Fig. 5. Repressing motifs in XTcf-3 dominate activating motifs in XTcf-1. (A) We exchanged the C-termini of XTcf-3 (light gray) and XTcf-1 (dark gray) and fused the long Ctbp-motif containing XTcf-3 C-terminus directly adjacent to the HMG-box of XTcf-1 (XTcf-1/3) and the CRARF-containing XTcf-1 C-terminus directly adjacent to the HMG-box of XTcf-3 (XTcf-3/1). The numbers indicate the amino acids in the corresponding proteins. (B) Expression of cirp in the neural plate is reduced in XTcf-3 depleted embryos (T3Mo) and partially restored following co-expression of the XTcf-1 construct with the XTcf-3 C-terminus (T3Mo+XTcf-1/3) and the XTcf-3 construct with the XTcf-1 C-terminus (T3Mo+XTcf-3/1. (C) Quantification of the in situ hybridization results shown in (B); N=number of analyzed embryos. (D) Expression of XTcf-4 in the midbrain is reduced in XTcf-1 depleted embryos (T1Mo) and not restored following co-expression of XTcf-1 construct with the XTcf-3 C-terminus (T3Mo+XTcf-1/3) and the XTcf-3 construct with the XTcf-1 C-terminus (T3Mo+XTcf-3/1). The asterisks mark the injected site. (E) Quantification of the in situ hybridization results shown in (D); N=number of analyzed embryos.
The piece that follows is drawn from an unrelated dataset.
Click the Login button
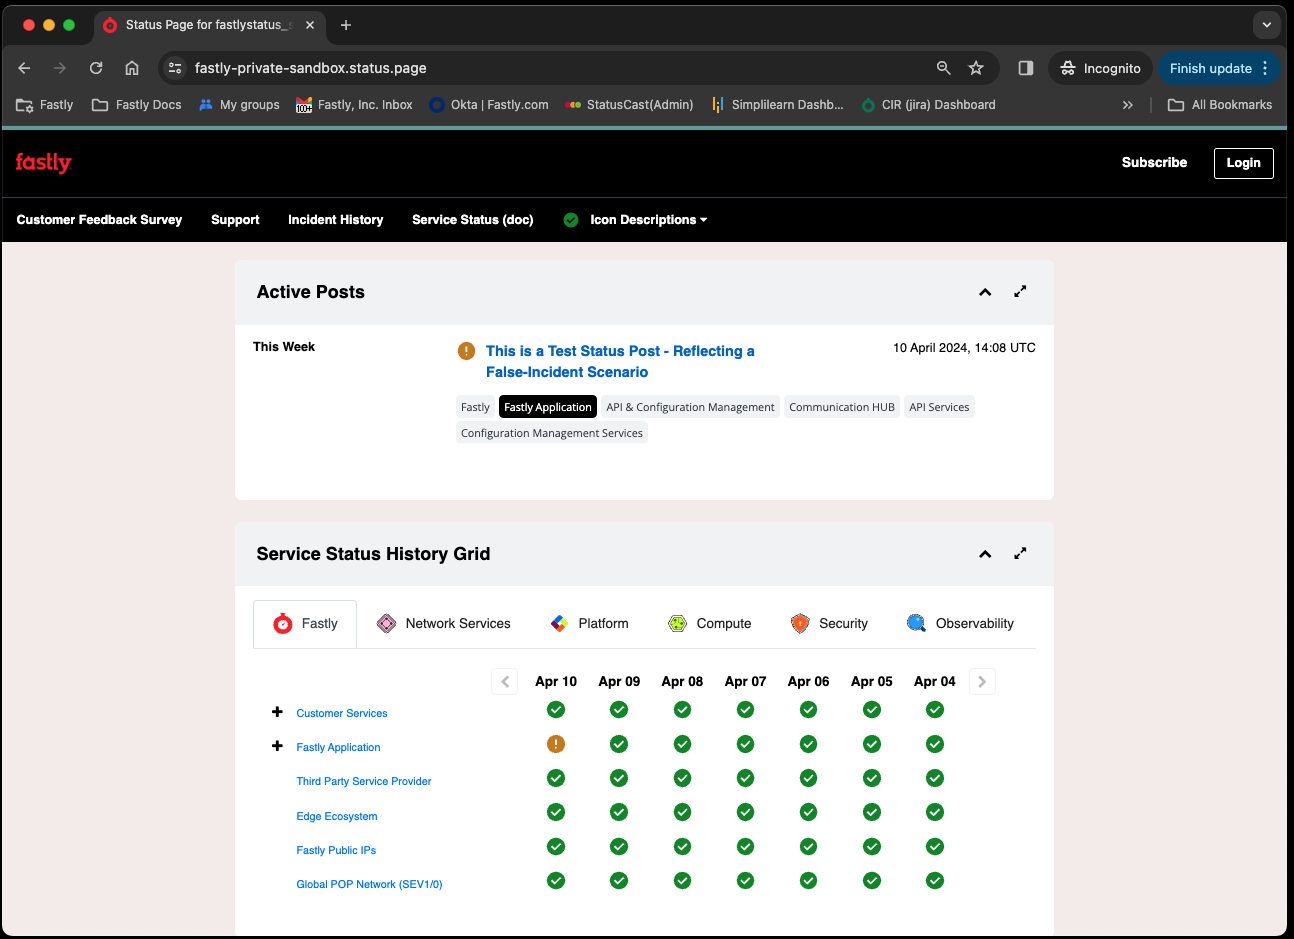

Fig. 6. Context dependent regulatory domain is essential for XTcf-1 specific function. Chimera consists of different parts of HyTcf (light gray) and XTcf-1 (dark gray). The numbers indicate the amino acids in the corresponding proteins. Swapping of the β-Catenin binding site (βbd) and context dependent regulatory domain (CRD) of XTcf-1 and HyTcf results in the chimeras HH11 and 11HH. Exchanging the βbs of XTcf-1 by the βbs of HyTcf results in the chimera H1111, swapping the C-terminus directly adjacent to the HMG-box results in the chimera HHH1 and 111H. (B) Expression of XTcf-4 in the midbrain is reduced in XTcf-1 depleted embryos (T1Mo) and partially restored following co-expression of those chimeras that contain the CRD of XTcf-1 (T1Mo+11HH, 111H and H111), but not after co-injection of chimera with the CRD of HydraTcf (T1Mo+HH11 and HHH1). The asterisks mark the injected site. (C) Quantification of the in situ hybridization results shown in (B); N=number of analyzed embryos.